I have a miRBase database of mature miRNA sequences that I want to allign against my adapter-stripped small RNA fastq files.
I am using the Rsubread package in R, but I am getting 0% mapping on every run I attempt.
I have no problems when building my reference DB using the 'build' function like so:
buildindex(basename=file.path("filepath","miRBaseSeqs"),reference="miRBaseSeqs.fa")
However, when I try to run the 'align' function:
align("miRBaseSeqs", "AdapterStripped.fastq", input_format="FASTQ", output_file="testAlgn.SAM", indels=1, minFragLength=15, maxFragLength=55)

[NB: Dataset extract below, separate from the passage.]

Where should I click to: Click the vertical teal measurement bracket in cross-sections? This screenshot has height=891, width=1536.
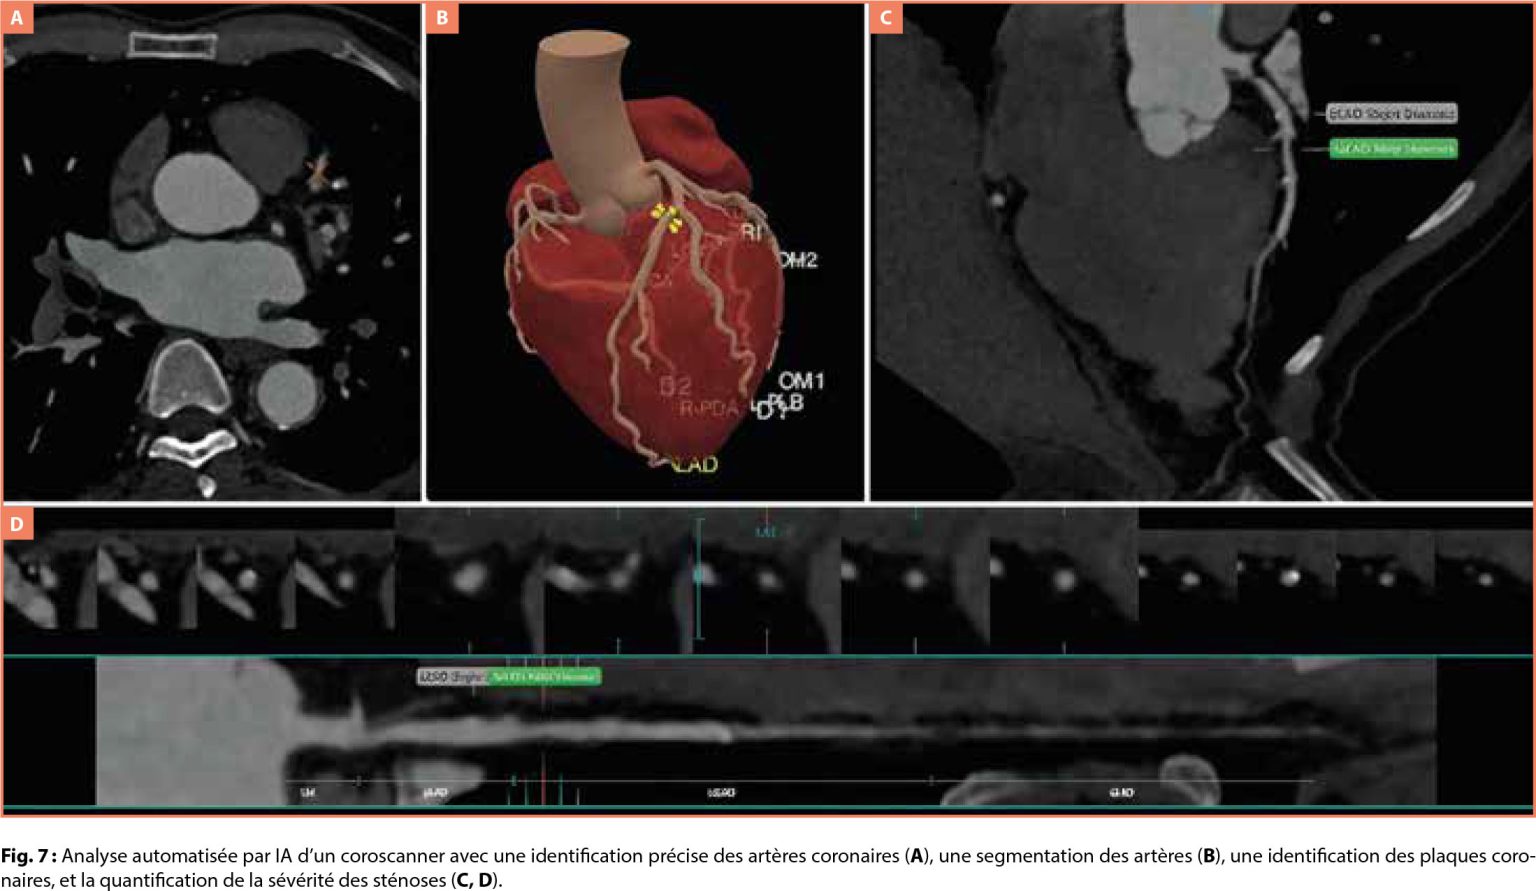coord(699,578)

It runs fine with no errors:
//========================== subread-align setting ===========================\\
|| ||
|| Function : Read alignment ||
|| Threads : 1 ||
|| Input file : AdapterStripped.fastq ||
|| Output file : testAlgn.SAM (SAM) ||
|| Index name : miRBaseSeqs ||
|| Phred offset : 33 ||
|| ||
|| Min votes : 3 ||
|| Max indels : 1 ||
|| # of Best mapping : 1 ||
|| Unique mapping : yes ||
|| Hamming distance : yes ||
|| Quality scores : no ||
|| ||
\\===================== http://subread.sourceforge.net/ ======================//
//====================== Running (13-Mar-2014 11:33:58) ======================\\
|| ||
|| The input file contains base space reads. ||
|| Load the 1-th index block... ||
|| Map reads... ||
|| 0% completed, 0 mins elapsed, total=12818k reads, rate=69.8k/s ||
|| 6% completed, 0 mins elapsed, total=12802k reads, rate=74.7k/s ||
|| 12% completed, 0 mins elapsed, total=12818k reads, rate=75.4k/s ||
... etc
But the output is always this:
//================================= Summary ==================================\\
|| ||
|| Processed : 12826628 reads ||
|| Mapped : 0 reads (0.0%) ||
|| Indels : 0 ||
|| ||
|| Running time : 5.9 minutes ||
|| ||
\\===================== http://subread.sourceforge.net/ ======================//
I have tried multiple argument parameters such as:
align("miRBaseSeqs", "AdapterStripped.fastq", input_format="FASTQ", output_file="testAlgn.SAM", indels=1, minFragLength=15, maxFragLength=55, DP_GapOpenPenalty=10, DP_GapExtPenalty=8, DP_MismatchPenalty=-5, DP_MatchScore=10)
subjunc("miRBaseSeqs", "PS24h.AdapterStripped.fastq", input_format="FASTQ", output_file="testAlgn.SAM", indels=1, minFragLength=15, maxFragLength=55, DNAseq=TRUE, reportAllJunctions=TRUE)
and variation on the theme, but I always get that 0% aligned output.
Does anyone have any suggestions? Anything is appreciated.
Thanks in advance!
Just to check, try mapping with bowtie1 and see do you still not get any reads mapped. You can use -n 2 -a -l 25 as options. Let me know
So I have used OSA to map a similar file; one that also contained miRNA seqs, but didn't have an option for all the mature seqs (3p, 5p arm) hence the need to use a different aligner (one that enables you to build your own reference library). Anyway, long story short, the adapter striped files are fine.
The problem is that Subread does not report those reads that have bases which were mapped outside of reference sequences. You can get around this by padding your miRNA sequences with N's and then build an index for them and do the alignments. For example, you may add 100 N's to the left side of each of your miRNA sequences and also add 100 N's to the right side. This will prevent 100bp reads from overhanging your reference sequences, and the mapped reads should then be reported by Subread.